En 1969, en la turbulenta época de la Guerra de Vietnam y el boom del "hippismo", John Lennon lanzó la canción Give peace a chance, "dale una oportunidad a la paz". ¿Qué tiene que ver el pacifismo con la crónica de hoy?. El bonobo ha sido el último de los Grandes Simios en ser conocido y estudiado, y el funcionamiento de su sociedad, pacifista y matriarcal, no deja de sorprender a los científicos y de hacer reflexionar a los humanos de a pie. El estudio de los bonobos nos hace preguntarnos si la íntima naturaleza humana es precisamente esa, la paz y el altruismo, o si lo es la guerra y la violencia. La crónica de hoy tiene miga, mucha miga.

Retrato de bonobo en el Santuario de Bonobos de Lola Ya, República Democrática del Congo. Frans Lanting

Los bonobos: ¿los hippies del Reino Animal?

El bonobo (Pan paniscus) es un simio estrechamente emparentado con el ser humano puesto que está incluido en la familia Hominidae. Dentro de nuestra familia taxonómica, el bonobo ocupa junto al chimpancé la subtribu Panina, y ambas especies constituyen nuestro pariente vivo más cercano: tanto el chimpancé como el bonobo comparten con el ser humano el 98,7% de sus respectivos genomas.

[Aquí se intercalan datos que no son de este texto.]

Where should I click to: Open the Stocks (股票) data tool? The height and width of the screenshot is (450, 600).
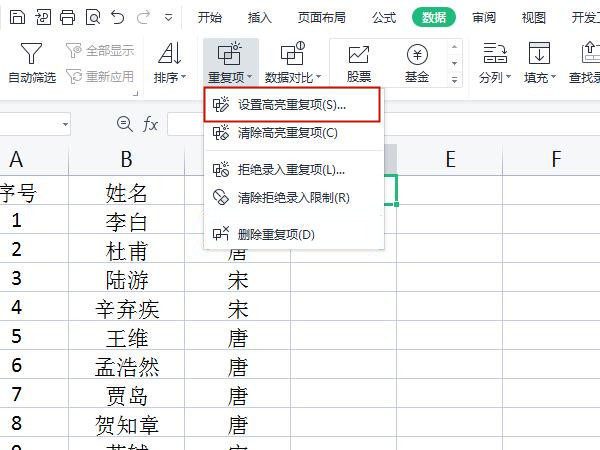click(x=358, y=63)
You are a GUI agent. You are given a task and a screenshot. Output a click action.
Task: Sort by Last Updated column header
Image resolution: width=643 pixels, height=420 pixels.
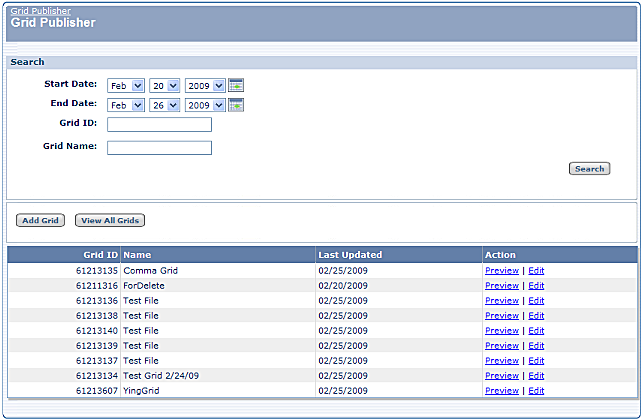click(x=350, y=255)
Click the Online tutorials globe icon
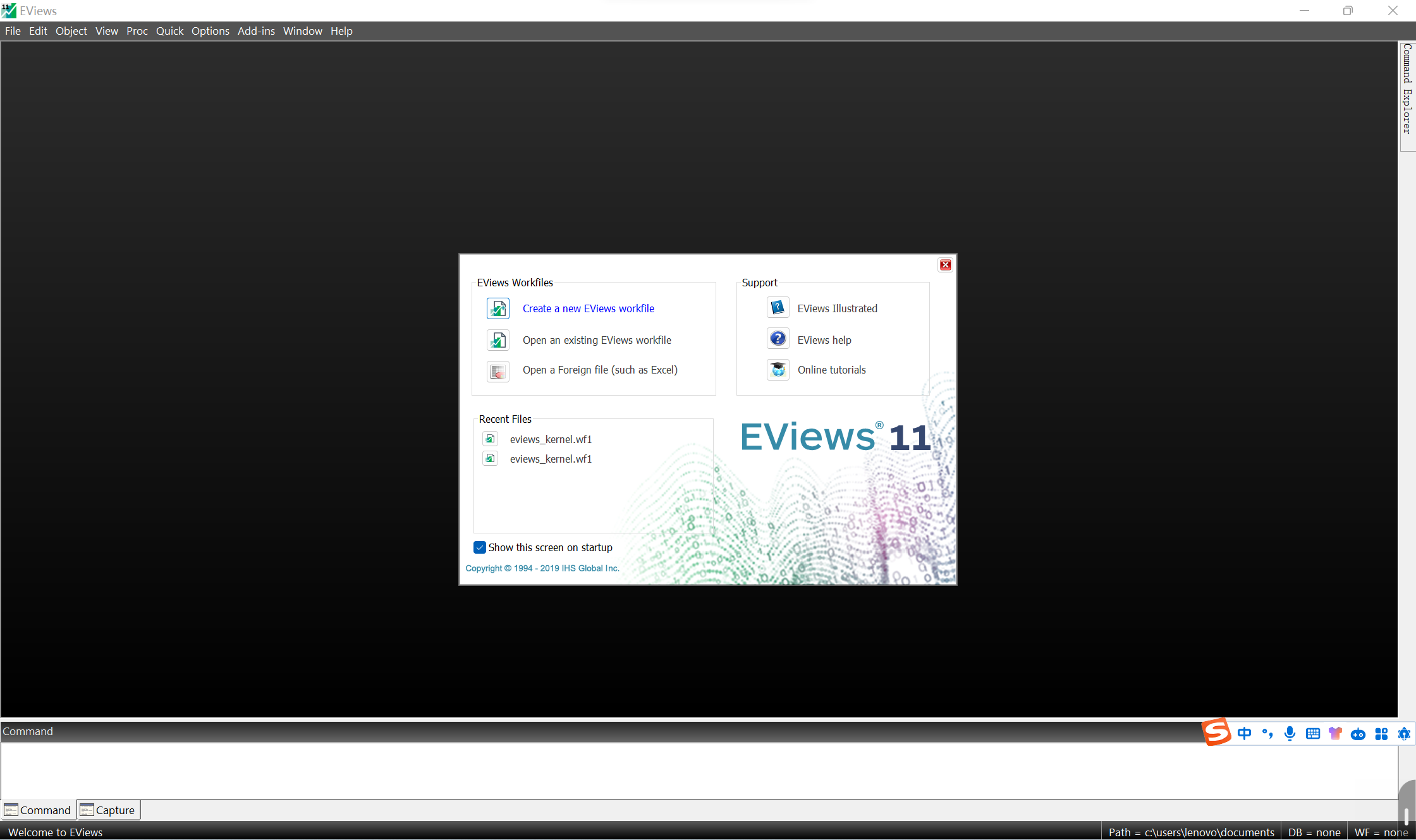Image resolution: width=1416 pixels, height=840 pixels. pyautogui.click(x=778, y=370)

Externamente vistos, el chimpancé y el bonobo pueden parecernos idénticos. De hecho, inicialmente se pensaba que el bonobo era sólo una subespecie de chimpancé. En 1928, el zoólogo alemán Ernst Schwarz examinaba lo que él creía que era el cráneo de un juvenil de chimpancé que se guardaba en el Museo de Tervuren (Museo Real de África central, en Bruselas), procedente de las selvas del norte de la entonces colonia belga, y se dio cuenta de que había ciertas diferencias con los chimpancés. Pero Schwarz apostó por la subespecie, que definió con el nombre Pan satyrus paniscus.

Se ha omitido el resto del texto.